2

So the server sends the data just as packed structures, so what only need to decode is to overlay the structure pointer on the buffer. However one of the structure is a dynamic array kind of data, but I learned that flexible array member is not a C++ standard feature. How can I do it in standard C++ way, but without copying like a vector?

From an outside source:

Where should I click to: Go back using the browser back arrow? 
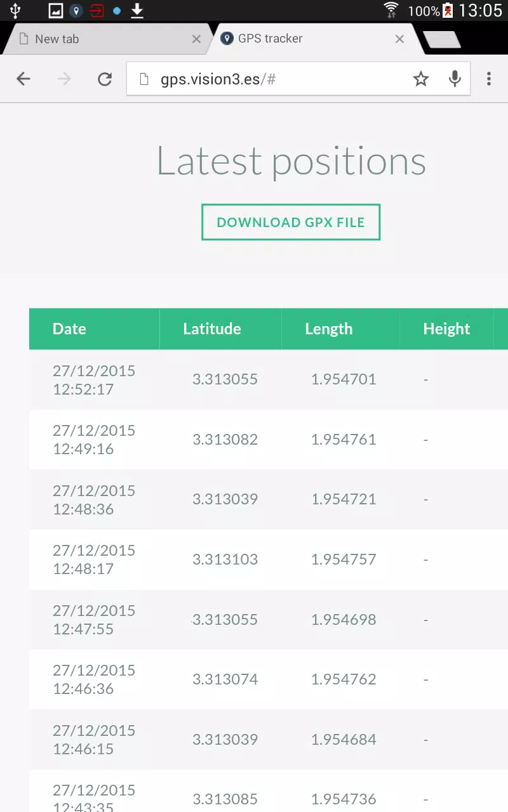(x=23, y=79)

// on wire format: | field a | length | length of struct b |
// the sturcts are defined packed
__pragma(pack(1))
struct B {
    //...
};
struct Msg {
    int32_t a;
    uint32_t length;
    B *data; // how to declare this?
};
__pragma(pack())
char *buf = readIO();
// overlay, without copy and assignments of each field
const Msg *m = reinterpret_cast<const Msg *>(buf);
// access m->data[i] from 0 to length
    
fluter
  • 13,238
  • 8
  • 62
  • 100
  • 1
    Write accessors. You have so many operators to choose from. Does the data come with padding between members? Is it _guaranteed_ that the padding between members is the same as the C++ compiler chooses to do? Is it guaranteed that `field a` will have __at least__ 16 bits and the same count of bits that C++ compiler chooses for `int`? Same for `size_t`. – KamilCuk Jan 25 '22 at 09:58
  • Does this answer your question? [What is the correct way of interop'ing with C flexible array members from C++?](https://stackoverflow.com/questions/43839009/what-is-the-correct-way-of-interoping-with-c-flexible-array-members-from-c) – phuclv Jan 25 '22 at 09:59
  • 1
    For something like this, you will require proper deserialization. Otherwise, there is no way for your program to know the actual size of `data`. – Refugnic Eternium Jan 25 '22 at 10:00
  • @RefugnicEternium by reading the first 2 members you already know the size of data without deserialization – phuclv Jan 25 '22 at 10:02
  • if compiler extensions are allowed then see [this answer](https://stackoverflow.com/a/67894135/995714). – phuclv Jan 25 '22 at 10:03
  • 1
    Is the buffer `buf` returned by `readIO` _guaranteed_ to be properly aligned to `alignof(Msg)`? Are data guaranteed to have the same endianess as your program is using? In short, you can't just simply alias data. – KamilCuk Jan 25 '22 at 10:07
  • yes, the structure are actually packed, i just updated code. endianess is handled but just skipped to focus on the variable length data field problem. i wanna avoid copying that's the main issue. – fluter Jan 25 '22 at 10:18
  • Can't you just write `the_type& operator[](size_t idx) { return *reinterpret_cast(msg + offset); }`? It seems off that you would _want_ to alias the data - write accessors. `int16_t& a() { return *reinterpret_cast(buf); }` `uint64_t& length() { return *reinterpret_cast(buf + sizeof(int16_t)); }` etc.. but still - alignment. And still, data sizes. – KamilCuk Jan 25 '22 at 11:27
  • all the structures are POD, since they match wire format. i try to avoid adding methods into the strucutres. – fluter Jan 25 '22 at 11:28
  • sorry all the fields are fixed size data types, just updated my question. – fluter Jan 25 '22 at 11:30

3 Answers3

2
// on wire format: | field a | length | length of struct b |

You can't overlay the struct, because you can't guarantee that the binary representation of Msg will match the on wire format. Also int is at least 16 bits, can be any number of bits greater than 16, and size_t has various size depending on architecture.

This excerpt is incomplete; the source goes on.